As denúncias seguem sob análise das autoridades competentes.

O que diz a Polícia Civil

Em nota, a Polícia Civil afirmou que todas as mortes registradas durante a Operação Contenção ocorreram em confrontos provocados pela resistência armada de criminosos.
Segundo a corporação, a operação teve como objetivo combater organizações criminosas fortemente armadas que dominavam comunidades, utilizavam barricadas, armamento de guerra e promoviam ataques contra forças de segurança.

A instituição também afirmou que continuará atuando dentro da legislação e que o uso da força será empregado sempre que necessário para proteger a população e os próprios agentes durante confrontos.

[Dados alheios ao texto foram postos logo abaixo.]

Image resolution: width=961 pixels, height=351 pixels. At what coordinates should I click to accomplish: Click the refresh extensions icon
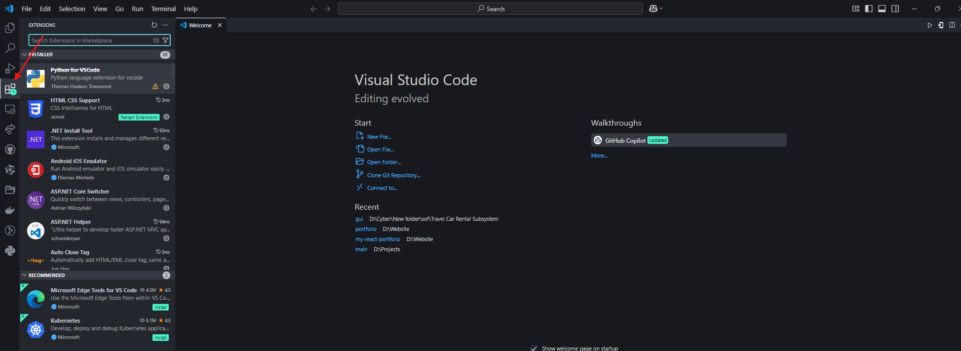pyautogui.click(x=155, y=25)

Debate sobre câmeras corporais

O levantamento também aborda o uso de câmeras corporais pelos policiais.

Segundo os pesquisadores, durante a Operação Contenção apenas 23% dos agentes utilizavam os equipamentos.
Para José Vicente Filho, além da adoção das câmeras, é necessário ampliar mecanismos de fiscalização, estabelecer protocolos claros para operações e investir continuamente na formação dos policiais.

O que acontece agora?

A divulgação do estudo deve ampliar o debate sobre o modelo de segurança pública adotado no Rio de Janeiro.

Enquanto pesquisadores defendem mudanças nas estratégias de enfrentamento ao crime e redução da letalidade, as forças de segurança sustentam que as operações são realizadas dentro da legalidade e que muitas mortes acontecem durante confrontos iniciados por criminosos armados.

O tema continua sendo acompanhado por órgãos de controle, pelo Ministério Público e pelo Poder Judiciário.

  • Mais de 8 mil mortes em ações policiais desde 2019.
  • 800 mortes por intervenção policial em 2025.
  • 13,8% de aumento em relação a 2024.
  • 88,6% das vítimas eram pretas ou pardas.
  • 57% das vítimas tinham até 29 anos.

Entenda o contexto

A letalidade policial é um dos temas mais debatidos da segurança pública no Rio de Janeiro.

Organizações da sociedade civil defendem mudanças nas estratégias de combate ao crime e maior controle sobre as operações.

Já as forças de segurança afirmam que enfrentam organizações criminosas fortemente armadas e que muitas ocorrências decorrem de confrontos iniciados por integrantes dessas quadrilhas.

O assunto permanece em discussão entre especialistas, autoridades, órgãos de fiscalização e representantes da sociedade civil, que divergem sobre quais medidas são mais eficazes para reduzir a violência sem comprometer o combate ao crime organizado.